Мы накидываем капюшоны, Оромэ вспрыгивает на Нахара, и, резко натянув поводья, восклицает:
— Скорее, пока дождь не смыл следы! Они уже должны быть недалеко.
Мы вылетаем из рощи и мчимся по пустынной равнине к маячащим вдали высоким утесам: Оромэ и Атар впереди, следом мы с Макалаурэ, а за нами цепочкой подмастерья. Уже много часов мы скачем без передышки, и я знаю, что они устали и проголодались, но мы не можем остановиться на отдых — гончие взяли свежий след. Я убеждаю себя, что гончие так возбуждены, потому что мы почти догнали мальчиков, а не из-за того, что их будоражит кровь из ран, о которых говорил Оромэ. На хмуром лице отца я читаю те же мысли и ту же надежду. Дождь теперь хлещет нам в лицо, заливая глаза, гром гремит так оглушительно громко, что голоса гончих теряются в нем. Мы нагибаемся к самым конским шеям, чтобы хоть немного уберечься от непогоды, но даже мой плотный плащ промокает за считанные секунды.
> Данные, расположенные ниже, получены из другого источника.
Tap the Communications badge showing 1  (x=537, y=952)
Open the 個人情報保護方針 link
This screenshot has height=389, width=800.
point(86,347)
Мы резко останавливаемся, когда гончие начинают бегать кругами и отчаянно лаять. Лошади судорожно перебирают ногами, чтобы удержать равновесие, потому что земля превратилась в сплошное месиво. Запах детей смыло.
— Манвэ Сулимо! — взывает Оромэ. — Молю тебя, останови бурю и яви жалость к бедным детям, заблудившимся под дождем!
Налетает порыв ветра, больше похожий на удар кулака, который выбивает воздух у меня из легких. Я оглядываюсь на Атара, который сидит, выпрямившись и откинув голову. Капюшон у него свалился, и дождь пропитывает волосы, окрашивая их в цвет грозового неба у него за спиной. Губы у отца шевелятся, и я прислушиваюсь, чтобы разобрать слова.
Это валарин, язык резкий, словно скрежет железа об железо; я немного учил его когда-то по настоянию отца. Мне по-прежнему непросто его перевести, но, когда я разбираю, что произносит Атар, у меня перехватывает дыхание.
Манвэ Сулимо, молю о том же.
Дождь стихает, словно отрезанный ножом.
Мы спрыгиваем в грязь, сразу увязая в ней по щиколотку так плотно, словно она живое существо, которое схватило добычу и не хочет отпускать. Гончие снова заливаются лаем, найдя след, и надежда вспыхивает во мне, как факел в ночи, — и тут же гаснет, ибо след снова потерян. Атар и Оромэ склоняют головы друг к другу, что-то тихо обсуждая. Макалаурэ подходит ко мне, дрожа в своем промокшем плаще, и я обнимаю его за плечи, хотя промок не меньше. Подмастерья, молчаливые и уставшие, сгрудились позади, и в эту минуту затишья я вспоминаю, как родились мои братья.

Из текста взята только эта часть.